| 
	
	
	
	 
		
			
   
		
            
            
				How to work despite having depression? - 
            
          
		
		
				
		
				May 21st 2016, 03:49 AM
			
			
			
		 
		
	
                
            	
		
		
I've been suffering from depression these last two years. It started when I graduated high-school, it became worse after getting a full-time job that was stressful. I almost commit suicide but after confessing this to someone they convinced me to quit the job instead of killing myself. 
 
I was unemployed for about two weeks before accepting another job. This position has been better for me: with less hours, fun coworkers, and a better pay. I'm grateful but also still struggle with the depression. I feel miserable almost all of the time and the extreme fatigue I'm experiencing makes it hard for me to keep up at work. 
 
I have called out so much that my employers are starting to suspect something is up and I imagine others have said I'm unreliable.

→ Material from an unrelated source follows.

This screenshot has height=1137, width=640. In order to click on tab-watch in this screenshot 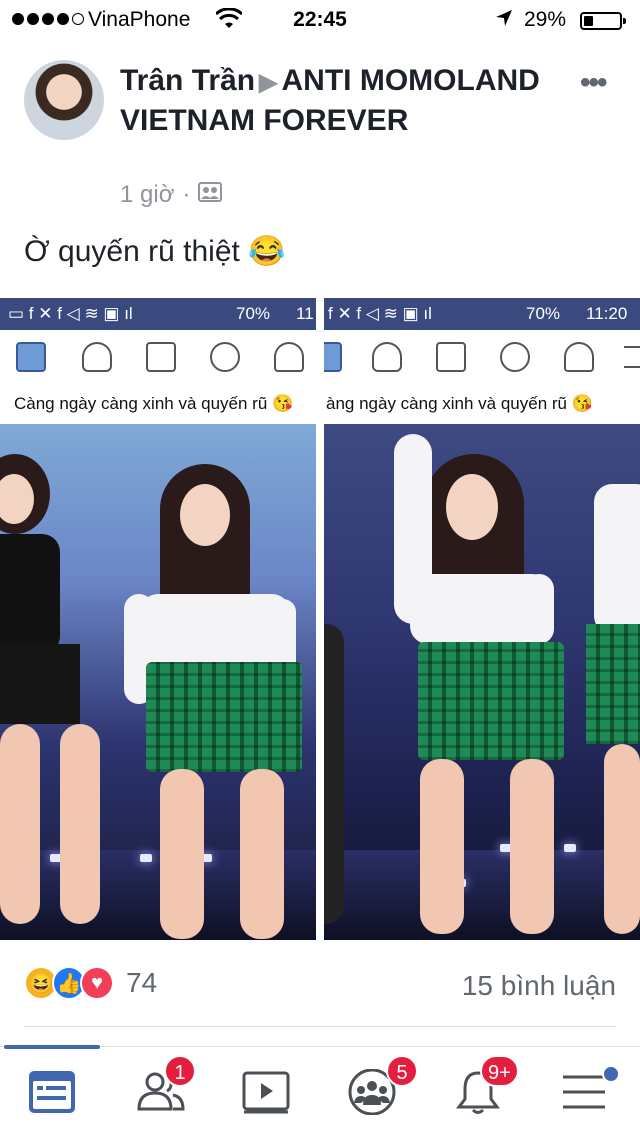, I will do `click(266, 1092)`.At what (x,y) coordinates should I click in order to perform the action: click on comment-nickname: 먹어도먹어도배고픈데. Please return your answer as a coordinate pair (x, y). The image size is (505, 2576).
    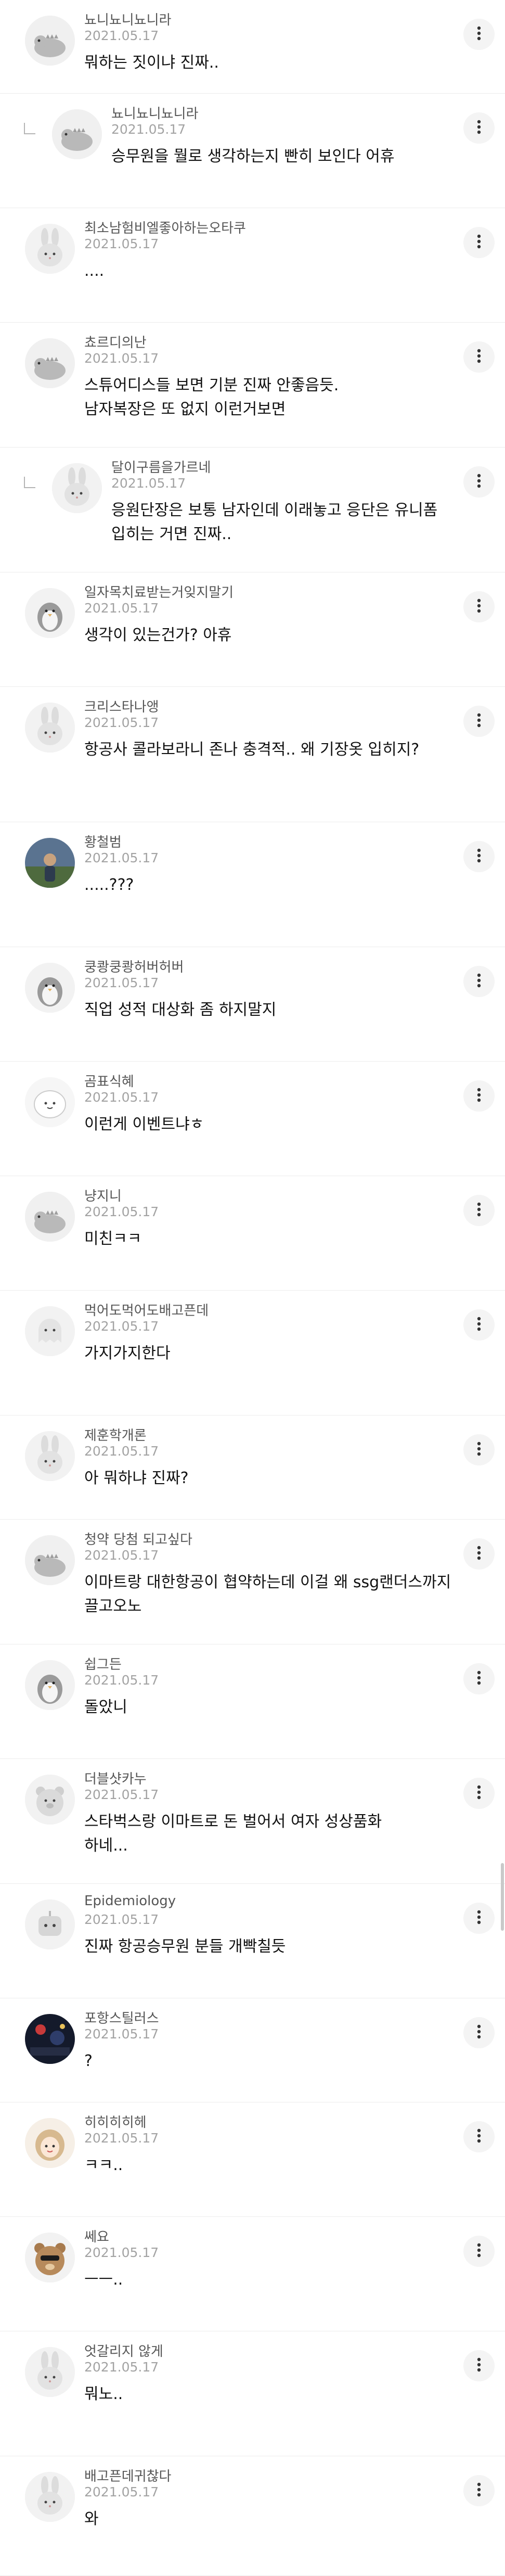
    Looking at the image, I should click on (146, 1310).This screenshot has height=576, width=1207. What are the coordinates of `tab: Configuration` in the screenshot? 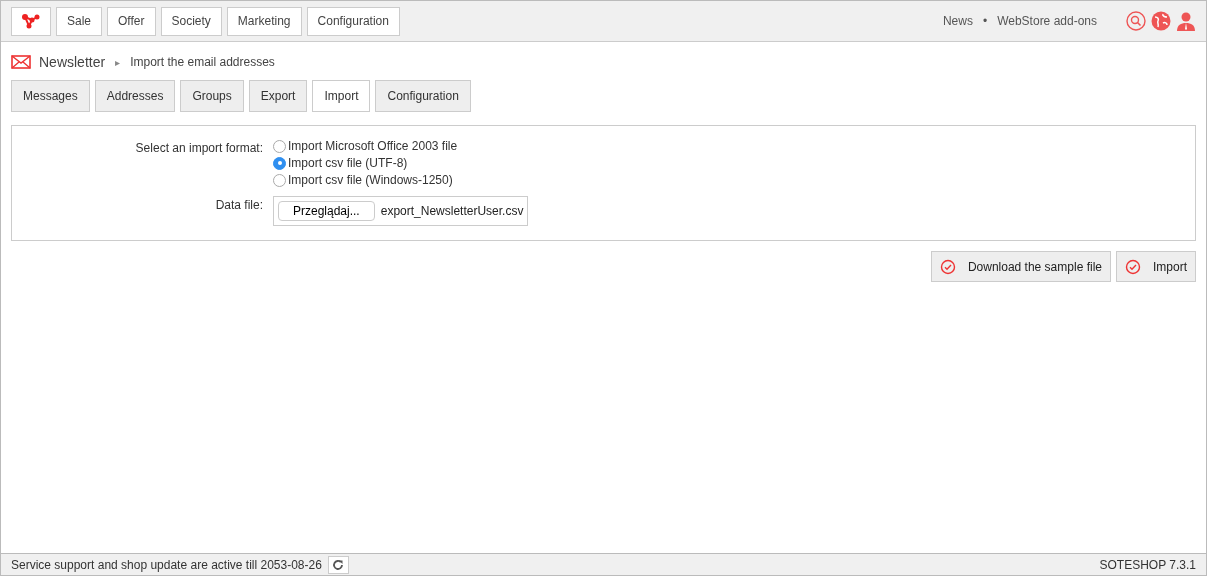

I feel ashamed and the more I call out the worse I feel about myself. I know that I can't make up excuses for my behavior and it isn't fair to my coworkers. 
 
I've just been having a hard time coping with how I feel. I look around and see the people I went to high-school with going to universities, joining activist groups, creating families, starting a band, etc. I feel unaccomplished and no matter how much I ask the question, I can't seem to find what I want to do. 
 
For a while, shopping alleviated the pain so I spent hundreds of dollars on useless stuff like clothing and technology. I've been trying new hobbies like sewing and drawing but nothing seems to stick and each time I give up I beat myself up more. 
 
I know this post is long so I appreciate anyone who reads it. If anyone has some advice I'd love to hear it.